Few such challenges to auditing, accreditation, and delegate selection processes materialised: the margin of victory enjoyed by the Jacob Zuma slate made it impossible to contest the outcome with any credibility. But it would not be prudent to gamble with the future of the organisation in this way again. If the ANC stays cohesive in KwaZulu-Natal, a challenge to its dominance can come only from a coalition between regions in Gauteng, the Eastern Cape and elsewhere.

A contest of this kind is sometimes necessary to clear the air and resolve disagreements on who is entitled to occupy key offices; coalition politics and consensus-building has its limits. But deeply contested internal elections that possess an ethnic or regional dimension can pose a threat to party survival if they do not enjoy legitimacy.

Current elective processes cannot confer such legitimacy upon leaders in a closely fought internal election. Money-fuelled lobbying plays a prominent role in every province. Cycles of money and power connect public office to ANC positions. Auditing, accreditation and record-keeping systems of all kinds are largely paper-based, where they exist at all. Political entrepreneurs everywhere have learned the dark art of membership manipulation.

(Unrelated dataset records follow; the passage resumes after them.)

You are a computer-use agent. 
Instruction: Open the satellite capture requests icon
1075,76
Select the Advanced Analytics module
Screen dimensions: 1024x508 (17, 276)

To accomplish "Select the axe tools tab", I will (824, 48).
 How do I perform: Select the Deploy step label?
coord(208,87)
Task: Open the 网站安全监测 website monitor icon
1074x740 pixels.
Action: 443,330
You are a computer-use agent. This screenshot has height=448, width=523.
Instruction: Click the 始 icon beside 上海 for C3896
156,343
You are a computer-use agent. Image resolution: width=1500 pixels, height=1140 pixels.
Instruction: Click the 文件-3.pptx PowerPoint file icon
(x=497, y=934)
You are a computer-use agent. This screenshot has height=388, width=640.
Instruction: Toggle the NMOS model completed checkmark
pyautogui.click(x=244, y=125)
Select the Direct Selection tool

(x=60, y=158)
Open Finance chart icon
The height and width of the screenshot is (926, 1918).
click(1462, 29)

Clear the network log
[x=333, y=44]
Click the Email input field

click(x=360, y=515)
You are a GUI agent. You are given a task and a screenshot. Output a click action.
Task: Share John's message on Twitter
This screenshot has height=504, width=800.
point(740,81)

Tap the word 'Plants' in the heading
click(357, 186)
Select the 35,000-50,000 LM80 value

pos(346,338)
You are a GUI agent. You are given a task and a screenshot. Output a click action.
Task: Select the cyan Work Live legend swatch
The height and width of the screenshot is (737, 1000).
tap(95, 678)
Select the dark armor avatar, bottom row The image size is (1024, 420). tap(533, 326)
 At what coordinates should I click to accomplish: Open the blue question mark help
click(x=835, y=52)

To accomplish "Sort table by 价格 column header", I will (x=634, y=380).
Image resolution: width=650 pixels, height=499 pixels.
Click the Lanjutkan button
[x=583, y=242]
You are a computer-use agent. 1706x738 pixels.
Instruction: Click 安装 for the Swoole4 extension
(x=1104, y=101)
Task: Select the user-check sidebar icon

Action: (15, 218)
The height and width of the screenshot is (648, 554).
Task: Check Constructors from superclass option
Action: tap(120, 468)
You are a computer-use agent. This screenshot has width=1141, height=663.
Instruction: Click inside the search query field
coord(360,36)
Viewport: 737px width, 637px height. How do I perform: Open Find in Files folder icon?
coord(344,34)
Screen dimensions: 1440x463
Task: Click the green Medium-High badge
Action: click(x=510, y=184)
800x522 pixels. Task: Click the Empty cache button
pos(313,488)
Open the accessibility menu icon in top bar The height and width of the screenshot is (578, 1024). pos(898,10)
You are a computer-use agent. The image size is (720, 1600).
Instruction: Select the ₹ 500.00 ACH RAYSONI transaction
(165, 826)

Three times in every five years, the movement is paralysed by elective or candidate list processes. The weaknesses of internal systems also prevent the ANC from successfully performing the broader functions of a political party. It cannot serve as a bridge between activist citizens and the national political elite because it can neither communicate the yearnings and discontents of ordinary people upwards to the isolated leadership nor serve as an instrument for the political education and mobilisation of the poorly informed.

Mangaung delegates resolved to launch a "decade of the cadre" and rising KwaZulu-Natal star Nathi Mthethwa will chair an energised committee on political education. Incoming ANC deputy president Cyril Ramaphosa chairs the deployment committee, tasked with developing systems to "monitor and evaluate" the performance of cadres.

Continuous membership auditing will be introduced in place of present preconference stampedes and all audits will be conducted by "experienced cadres … who understand the ANC" — probably a hint at the centralisation to come. A wider "modernisation" and "professionalisation" of the movement is also proposed, together with the introduction of IT and "progressive modern management methods".

Major obstacles confront those who wish to "modernise" the ANC. Party modernisation is time-consuming and painful and it could well be deferred once again to a future that somehow never arrives.

If new organisational systems are brought in to end the manipulation of paper records by the regions, moreover, a computer-enhanced Luthuli House could then use its technological power to impose stricter discipline on recalcitrant activists, or even to engage surreptitiously in membership and list-rigging escapades of its own.

Finally, many activists are deeply suspicious of new technologies. They claim that former president Thabo Mbeki would have been re-elected at the 2007 Polokwane conference if delegates had not insisted on manual counting. Would computerised membership data be subject to revision at a click of the secretary-general’s mouse? And could such data be protected from the dark creatures of the intelligence community who roam the internet at night?

• Butler teaches politics at the University of Cape Town.